I return without approval Senate bill No. 838, entitled "An act granting
a pension to Mary Sullivan."

On the 1st day of July, 1886, an act was approved which is an exact copy
of the one herewith returned. In pursuance of that act the beneficiary's
name was placed upon the pension rolls.

A second law for the same purpose is of course unnecessary.

GROVER CLEVELAND.



EXECUTIVE MANSION, _May 1, 1888_.

_To the House of Representatives_:

I return without approval House bill No. 19, entitled "An act for the
relief of H.B. Wilson, administrator of the estate of William Tinder,
deceased."

The purpose of this bill is to refund to the estate of William Tinder
the sum of $5,000, which was paid to the Government by his administrator
in June, 1880, upon the following facts:

In 1876 two indictments were found against one Evans, charging him with
passing counterfeit money. In May, 1878, he was tried upon one of said
indictments and the jury failed to agree. Thereupon the prisoner entered
into two recognizances in the sum of $5,000 each, with W.R. Evans and
William Tinder as sureties, conditioned for the appearance of the
prisoner Evans at the next term of the court, in November, 1878, for
trial upon said indictment. Before that date, however, the prisoner fled
the country and failed to appear according to the condition of his bond.
In the meantime William Tinder died and H.B. Wilson was appointed his
administrator.

Suits were brought upon the two bail bonds, and, the liability of the
sureties not being admitted, the suits were tried in March, 1880,
resulting in two judgments in favor of the United States and against the
surety Evans and the estate of Tinder for $5,000 each and the costs.
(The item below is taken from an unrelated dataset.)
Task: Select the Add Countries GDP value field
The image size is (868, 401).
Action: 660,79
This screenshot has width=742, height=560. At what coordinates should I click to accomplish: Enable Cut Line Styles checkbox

Soon thereafter an application was made by the administrator of the
estate of William Tinder for relief, and an offer was made by him to pay
$5,000 and the costs in compromise and settlement of the liability of
said estate upon said two judgments.

These judgments were a preferred claim against the estate, which was
represented to be worth sixteen or eighteen thousand dollars. The other
surety, Evans, was alleged to be worthless, and it was claimed that
neither the administrator of the Tinder estate nor his attorneys had
known the whereabouts of the indicted party since his flight, and that
some time would elapse before certain litigation in which the estate was
involved could be settled and the claims against it paid.

It was considered best by the officers of the Government to accept the
proposition of the administrator, which was done in June, 1880. The sum
of $5,099.06, the amount of one of said judgments, with interest and
costs, was paid into the United States Treasury, and the estate of
Tinder was in consideration thereof released and discharged from all
liability upon both of said judgments.

Thus was the transaction closed, in exact accordance with the wishes and
the prayer of the representative of this estate and by the favor and
indulgence of the Government upon his application. There was, so far as
I can learn, no condition attached, and no understanding or agreement
that any future occurrence would affect the finality of the compromise
by which the Government had accepted one-half of its claim in full
settlement.

It appears that in 1881 the party indicted was arrested and brought to
trial, which resulted in his conviction; and apparently for this reason
alone it is proposed by the bill under consideration to open the
settlement made at the request of the administrator and refund to him
the sum which he paid on such settlement pursuant to his own offer.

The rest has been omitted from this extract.